Text provided:
╔══
A particular type of QCW laser operates at very high repetition
rates in the 80 to 120 MHz range. Such QCW lasers generally emit
pulses with sub-nanosecond duration and are ideal for the direct
writing of grooves. Lasers of the CW and QCW type are well known
and readily available. Pulsed Q-switched lasers can also be used
for groove formation if they can operate at sufficiently high
repetition rate. So called Nd:Vanadate lasers are able to operate
up to several 100 kHz and are therefore also suitable. Such lasers
can thus also be described as quasi-continuous (QCW).
[0022] A second key requirement of the laser source is that the
quality of the beam must be high so that it is able to be focussed
to a small spot on the substrate surface to allow narrow grooves to
be formed. In general, the beam should be of diffraction limited or
substantially diffraction limited performance. CW, QCW or
Q-switched lasers emitting beams of sufficiently high quality are
well known and are readily available
[0023] A third key property of the laser source for the grooving
process is its wavelength. This is chosen by consideration of both
cost effectiveness and beam focusability. The most efficient and
hence lowest cost per Watt solid state lasers operate in the near
infra-red (IR) at wavelengths around 1.064 .mu.m. Solid state
lasers operating at shorter wavelength than this are usually based
on harmonic conversion from the fundamental IR wavelength to higher
harmonics. Lasers operating at around 532 nm (second harmonic) and
around 355 nm (third harmonic) are well known. Higher harmonic
wavelengths (eg fourth harmonic at around 266 nm) are also
available but in general the power is too low to be of relevance
for this grooving process. Since the harmonic conversion process
has an efficiency significantly less than 100%, the power available
from the shorter wavelength lasers discussed above is less than
that available from the equivalent fundamental IR laser. In
addition, the complexity and cost of the laser increases
significantly as the wavelength is decreased so that the cost per
Watt increases dramatically as wavelength reduces. Hence, from the
point of view of cost and power there is an advantage in operating
at longer rather than shorter wavelengths.
╚══
Records for locating described items:
╔══
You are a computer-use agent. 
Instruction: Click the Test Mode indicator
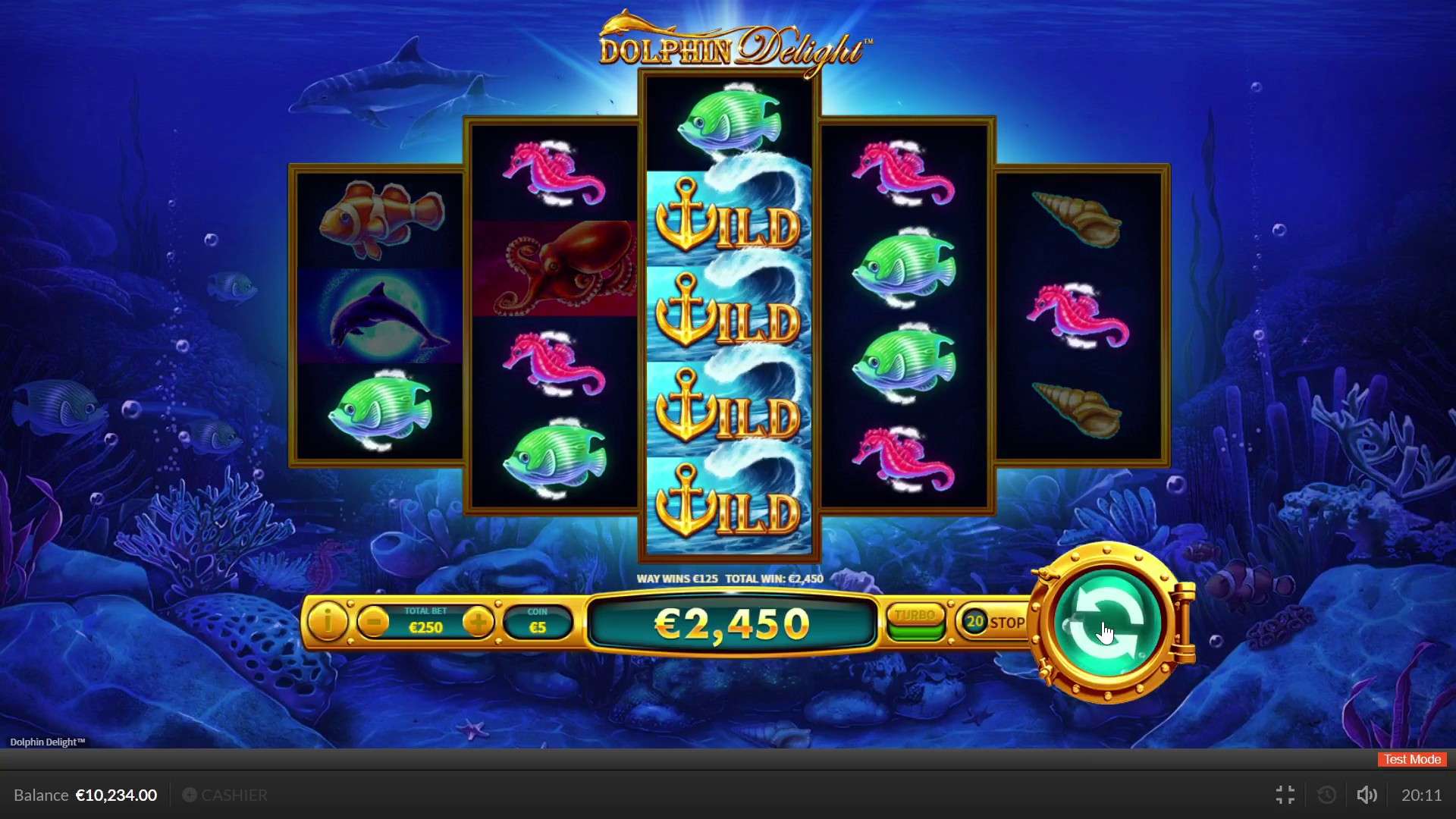point(1410,759)
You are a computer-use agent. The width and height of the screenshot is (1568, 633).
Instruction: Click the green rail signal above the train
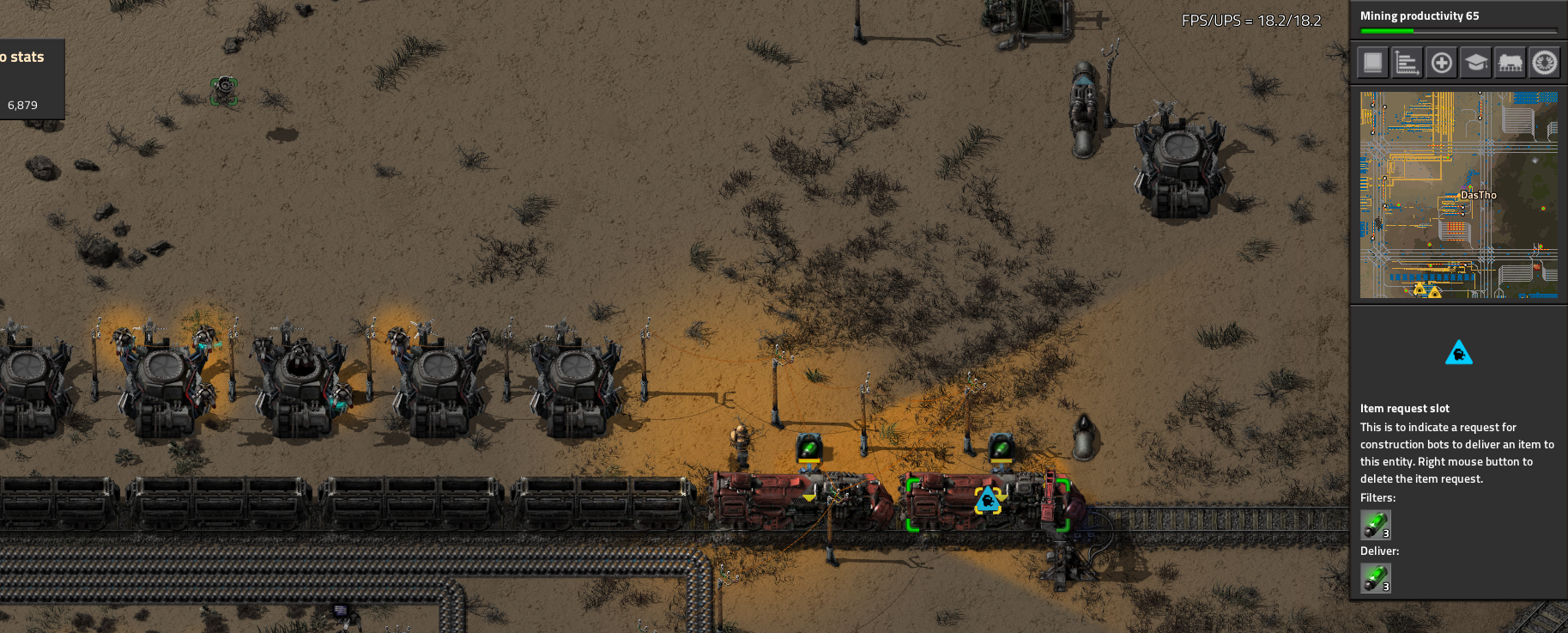pyautogui.click(x=810, y=447)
╚══
Instructions:
1. Answer these questions from the laser grooving text:
(a) In what range of repetition rates does the particular type of QCW laser operate?
(b) What performance should the beam generally have?
(c) At roughly what wavelength does the fourth harmonic lie?
2. Can you rewrite the paragraph of the laser grooving text that begins "A second key requirement of the laser source" more briefly, keeping its main facts?
3. Continue the laser grooving text from where it stops.
The data has no connection to the laser grooving text.

Responses:
1.
(a) 80 to 120 MHz
(b) Diffraction limited or substantially diffraction limited performance
(c) Around 266 nm

2. The laser source needs high beam quality so it can be focused to a small spot on the substrate and form narrow grooves. The beam should generally be diffraction limited or substantially diffraction limited. CW, QCW or Q-switched lasers with such beams are well known and readily available.

3.
[0024] On the other hand, there is a significant advantage in
operating at shorter rather than longer wavelength in terms of
minimum focal spot size achievable on the substrate surface. The
minimum focal spot size that can be realized with a given beam
quality, lens focal length and beam diameter scales linearly with
wavelength. If the laser beams are diffraction limited or
substantially diffraction limited, and the depth of focus of the
beam is held constant, then the minimum focal spot size scales as
.lamda..sup.1.5,, where .lamda. is the laser wavelength. Hence,
from the point of view of ease of achieving the narrowest groove
width and maintaining longest depth of focus, there is an advantage
in operating at shorter rather than longer wavelength.
[0025] In a preferred embodiment of this invention, the groove
formation process is performed by a laser operating in the range
525 nm to 535 nm eg at or close to a wavelength 532 nm. Such a
wavelength is generated by conversion to the second harmonic of the
fundamental output from an IR solid state laser based on Nd doped
Yag or Vanadate. This operating wavelength is chosen as an optimum
compromise value when balancing the competing considerations of
capital and operating cost per W of power on one hand and minimum
focal spot size on the other.
[0026] As indicated above, a requirement for the present invention
is that the laser beam must interact strongly with the polymer
layer in order to vaporize it locally. In general, this means that
it must be strongly absorbed by the dielectric material. Since the
laser wavelength is fixed at or about 532 nm, in order to ensure
adequate absorption it is necessary to use a polymer layer having a
composition that gives rise to a high level of absorption at this
wavelength. In general, many polymer materials are transparent in
the visible region of the spectrum around 532 nm and so do not
absorb sufficiently strongly. In this case, it is necessary to
introduce additives to the polymer to cause it to become strongly
absorbing at 532 nm. The absorbing additive material can be of
organic type in which case the polymer material retains a
homogeneous composition. Alternatively, the absorbing additive
material may be of inorganic type. In this case such an additive is
usually in the form of small inorganic particles which are
supported in an organic binder. In this case, the polymer material
has an inhomogeneous composition. Hence, the. present invention
will often involve the use of polymers that have been modified to
cause them to be highly absorbing at or close to a wavelength of
532 nm.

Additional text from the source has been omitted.